The fear of Yahweh is the beginning of knowledge,
but fools show contempt for wisdom and sound teaching. Bible see other translations

“the fear of Yahweh.” The Hebrew word “fear” in Proverbs 1:7 is the feminine noun yirah (#03374 יִרְאָה), and it has a wide semantic range. Its meanings range from “terror, fear, being afraid” (Gen. 26:7; Exod. 2:14; Judg. 6:27); to “respect, reverence; sometimes mixed with a sense of awe” (Lev. 19:3; Deut. 10:12; Josh. 4:14; Job 1:1. The masculine noun gives more the sense of awe in 1 Kings 3:28). Sometimes all the meanings exist in one context because it is possible to be afraid of something and reverence it and hold it in awe at the same time.

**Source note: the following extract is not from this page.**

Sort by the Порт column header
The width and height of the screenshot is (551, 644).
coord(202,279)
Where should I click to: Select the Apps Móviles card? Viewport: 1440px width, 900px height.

Although it is common today for Christians to think that “fear God” only means “respect God,” or “hold God in awe,” that is not correct, and it is not being honest with the text or the cultural context and social history of the phrase. Historically people did “fear God” in the sense that they were genuinely afraid of Him. Although He bestowed blessings, He also was a God of judgment. In fact, the reason that “respect God” was biblically phrased as “fear God,” or “the fear of God” was that respect for God was rooted in the fear of God: if you did not respect God, you had good reason to fear Him. “It is a fearful thing to fall into the hands of the living God” (Heb. 10:31).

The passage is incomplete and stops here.